Where the regulators and legal systems in other countries preclude false and misleading advertising, price and service become the only differentiators. In many other countries we have seen one maverick (usually new entrant with no customer base) launch a capped fee bundle package. A subscriber receives X amount of GPRS time, SMS and call time all for one fixed fee per month.
Subscribers love it as suddenly they have price certainty on their monthly bill. Incumbents hate it as it comes at the expense of margins but as customers stampede away from them they are forced to copy the model to retain market share and consider new business models.
Similar behavior is commonplace in consumer lending in Indonesia. One can see cars advertised at interest rates starting at 7 percent. What a great deal one thinks before rethinking central bank rates are still 8 percent so is the car that bad or something else is amiss.
In Indonesia there is no requirement to quote an effective rate of interest. Therefore 7 percent is simply the rate of interest applied on the total capital balance for say four years. The effective rate is in fact double that number as the capital amount is reducing over the period given a flat principal repayment profile.
Now it is clearer that one is paying 14 percent. Not bad for a car loan one may say given they are the sort of rates still quoted for a home loan. To get this special 7 percent rate one must however pay not insignificant "establishment fees" adding a few hundred basis points, in addition to procuring insurance through the self same entities associated insurance company or erstwhile business partner..
For most however a motor bike loan is the reality. Here published rates are more at the 10 percent level. Our real effective rate is therefore approaching 25 percent per annum.
Credit card companies of course have mastered this better than most around the world and it is big business in Indonesia now. The model of a heavily promoted perceived elitism whilst charging usurious interest rates and annual fees for the privilege is proving as big a hit in Indonesia as elsewhere. People again pay an annual effective rate of up to almost 40 percent for the privilege with some big brand issuers.
The card companies will explain Indonesia is riskier and they therefore need a substantial risk premium. However these companies probably have the best consumer credit assessment systems in the world and have a very good idea of what is at risk.

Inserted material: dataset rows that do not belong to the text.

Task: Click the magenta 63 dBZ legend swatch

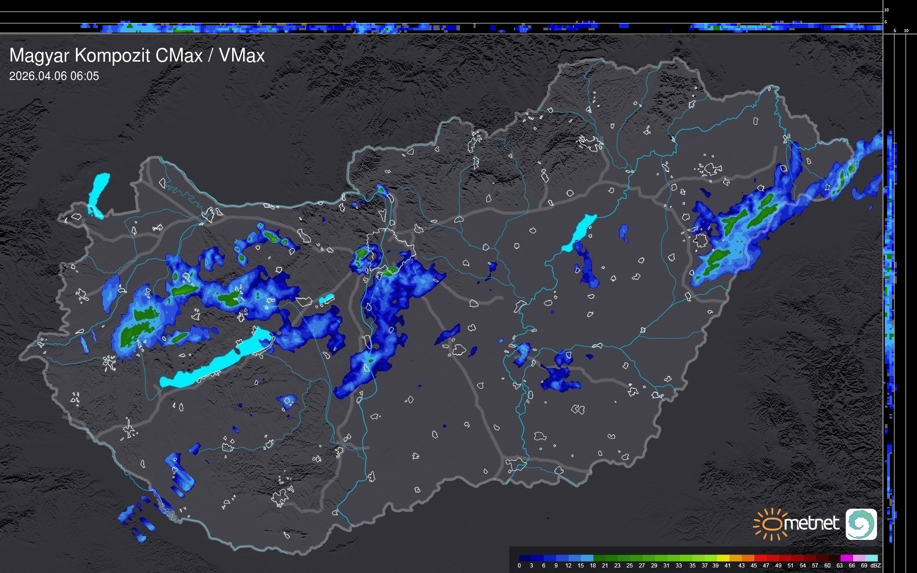Action: tap(846, 558)
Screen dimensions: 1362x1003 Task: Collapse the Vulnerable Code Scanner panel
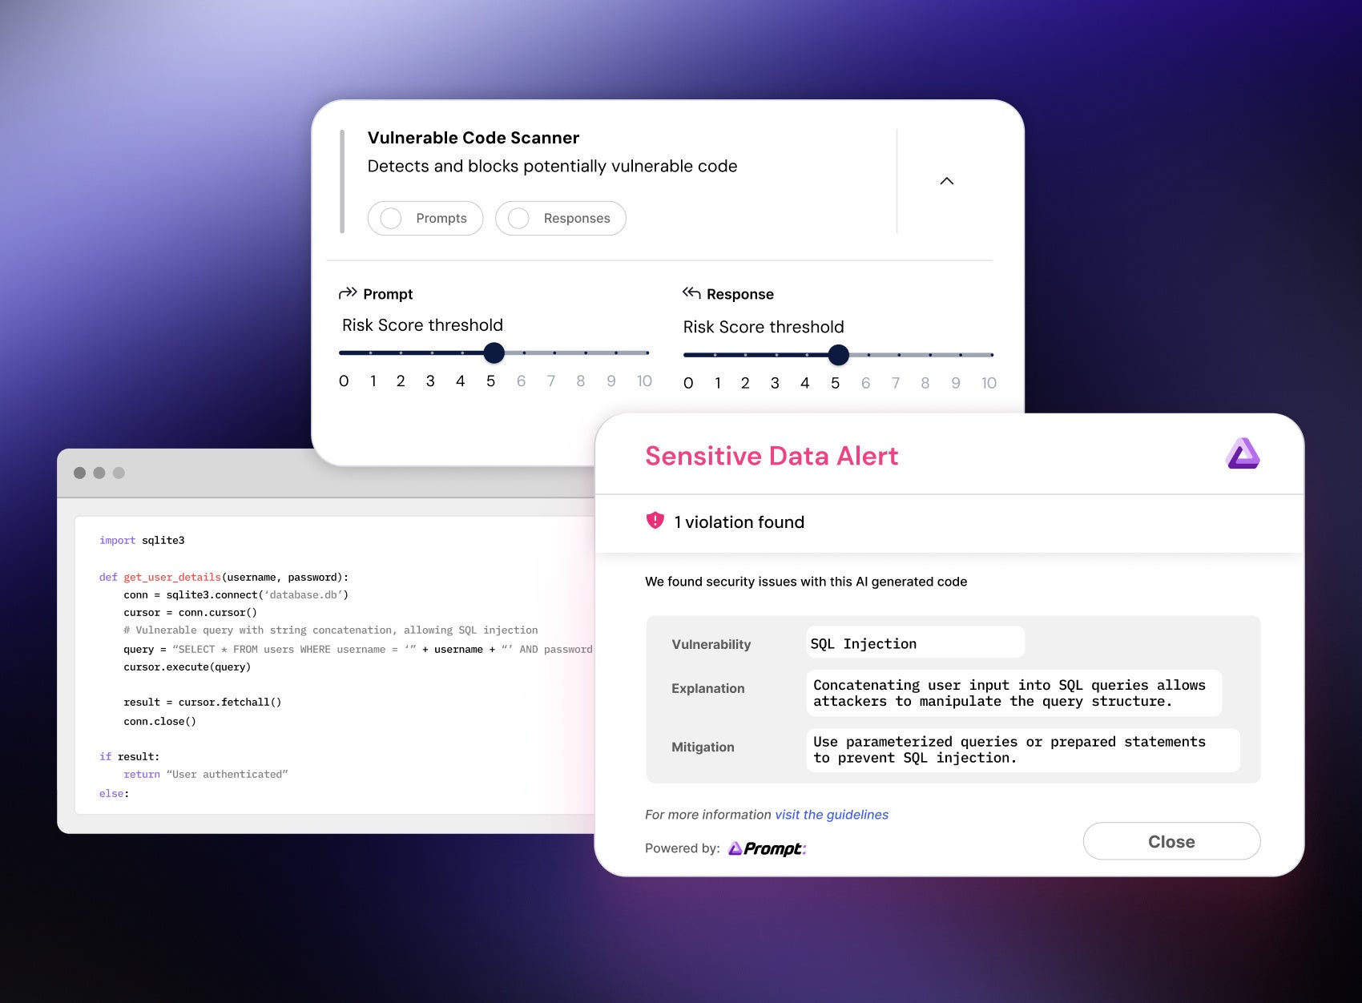[x=947, y=181]
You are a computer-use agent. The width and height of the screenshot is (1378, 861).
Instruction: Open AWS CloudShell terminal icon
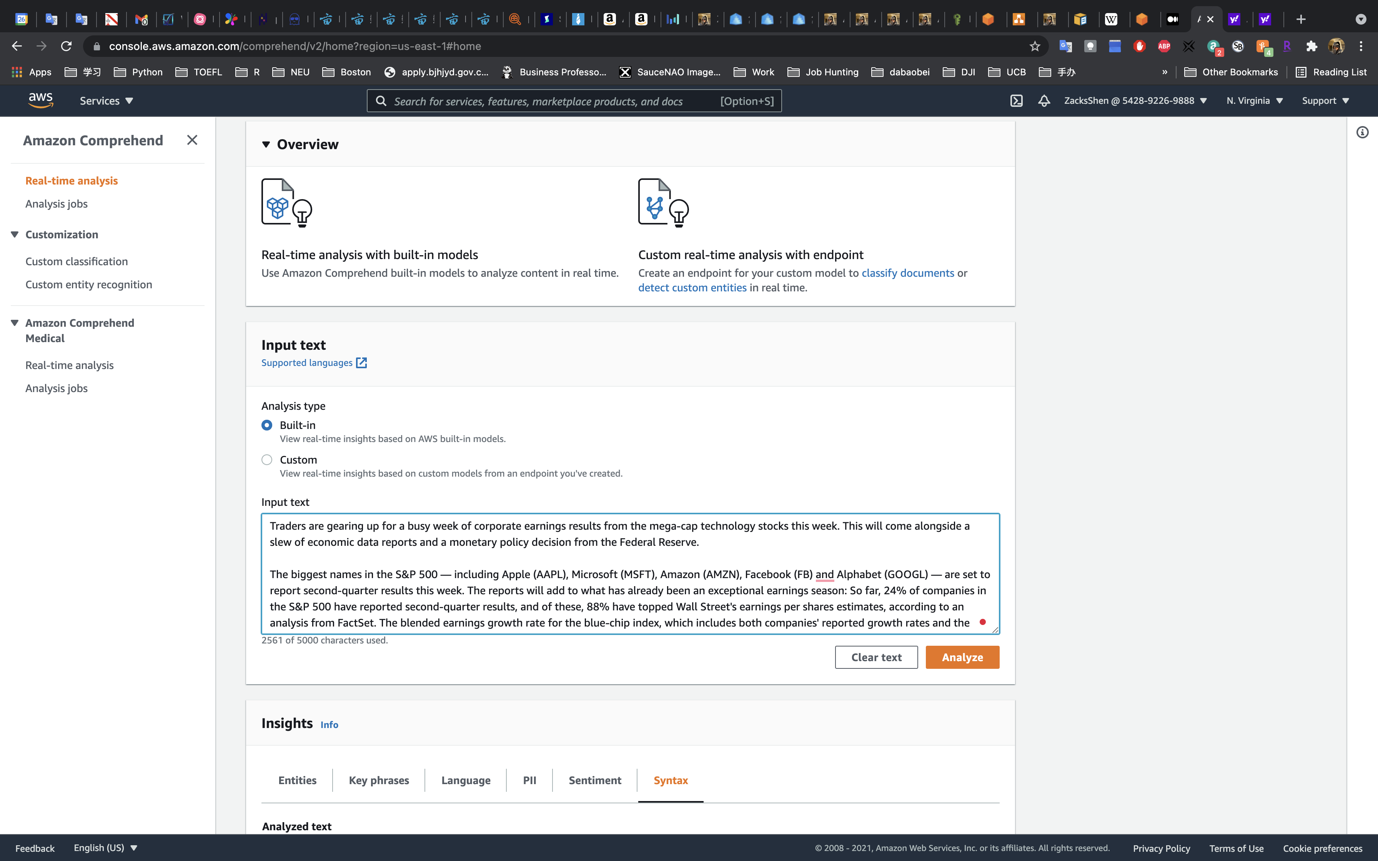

In the end it is just growth driven greed that will bring them undone. The last year has just seen an increase in non performing loans for credit cards of 60 percent yet everyone is still talking it up.
There is a role for an anti monopoly commission to capture egregious cartel behavior where it can be proven to exist. However implementing and policing standards in respect of disclosure to consumers can also do just as much to protect them in the long term.
The writer is General Manager of PT Mobafone Indonesia.